Yes, the timeline is correct and the dating time is also correct.

Excerpt
As counterintuitive as it sounds, for there to be hope to iron things out, you may need to let go of the dream that things can be just like they were at the start. If you can be okay with that -- if you can be okay with and accepting of the relationship for what it is today, vs hanging on to a desire for "the good times", then that gives you a path forward. Gripping on to "how can I white knuckle us back to Day 1" will, as odd as it sounds, likely inhibit the relationship from growth together.

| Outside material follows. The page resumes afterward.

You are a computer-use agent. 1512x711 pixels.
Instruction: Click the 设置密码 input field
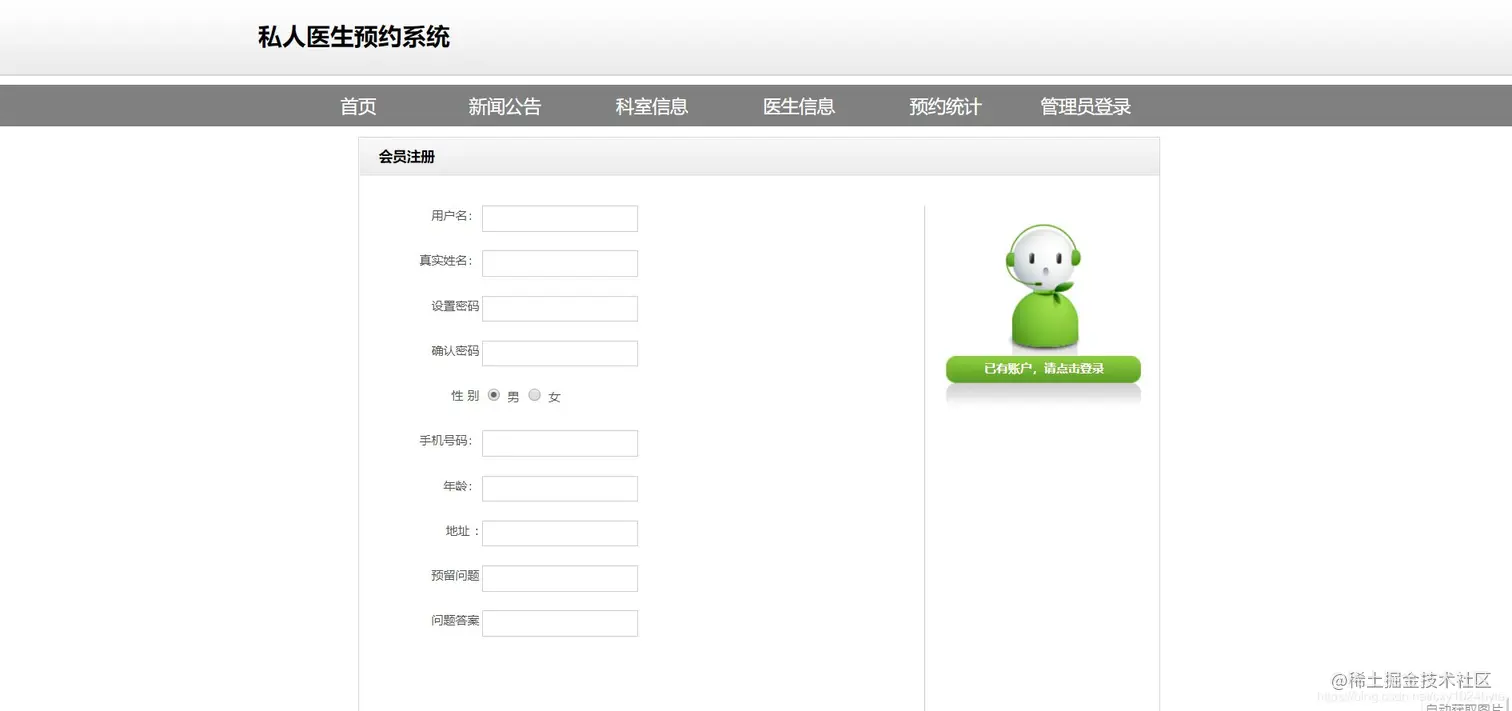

I'm not okay with this, because every day that passes she treats me worse. She ignores me, disappears. Just yesterday she refused to answer a simple question. Today she's off work and refused to tell me what her plans were for today. Then she changed the subject and disappeared. She posted that she was at a bar with someone, but I don't know who. And she didn't answer me anymore. She's off work today, posting on social media and doesn't have the consideration to answer me. I don't even recognize her anymore. She's not the same person I met and who we fell in love with. She changed drastically after the first breakup. She had told me that she didn't know if she could be the same, because when she gets hurt she creates a blockage. And it seems that happened. But she has completely changed and seems like a monster. All she knows how to do is ignore me, mock me, insult me, humiliate me, make me feel guilty and crazy, I'm always the one in the wrong according to her. She's never to blame for anything. And she only talks to me when she feels the need to vent her frustrations, I've become a crutch.  She has me in her hands because she always says that whenever she sends me a message I will answer, whenever she calls me I will answer, whenever she wants to come see me, she can come. But it doesn't matter if I want to talk to her or see her, only her feelings and desires are taken into account. Even if I ask her to stop insulting me, she says no and continues. I ask her to talk and answer me and she says she won't answer anything or simply ignores me and then comes back as if nothing had happened. As I already told you, I am no longer a priority for her. And she doesn't end the relationship, but she constantly shows disinterest and that she doesn't want anything to do with me anymore. She no longer says that she misses me or that she loves me. All she knows is that I irritate her.

Excerpt
What was the disagreement?

One day she came to my house. She went to take a shower and took her cell phone into the bathroom. Then she came to bed with me and didn't pay me any attention. She stayed by my side, using her cell phone on social media the whole time. I tried to talk to her and tell her that the situation was bothering me, but she went to sleep. I started talking to her, trying to talk and resolve the situation and show her that her attitude wasn't good for the relationship. She didn't like it. She started saying that she was putting herself aside for me, that I didn't want to resolve things, that that was the only time she had to distract herself on her cell phone, and that she didn't understand why I was making a fuss about her being on her cell phone next to me. She got so stressed that she broke up with me. She said she was going to block me, but she never did. She said she hated me and then she didn't talk to me and was at my house. She started posting indirect messages to me. She slept here because it was too late for her to leave. The next morning she left without talking to me or looking at me.  But the next day she sent me a message and that's when we decided to get back together. But the relationship has never been the same and it's getting worse and worse. I don't even know if I can call this a relationship anymore, if there's still a relationship. But she won't end it and leaves me trapped in this cycle of suffering with this new me of hers that emerged after we got back together.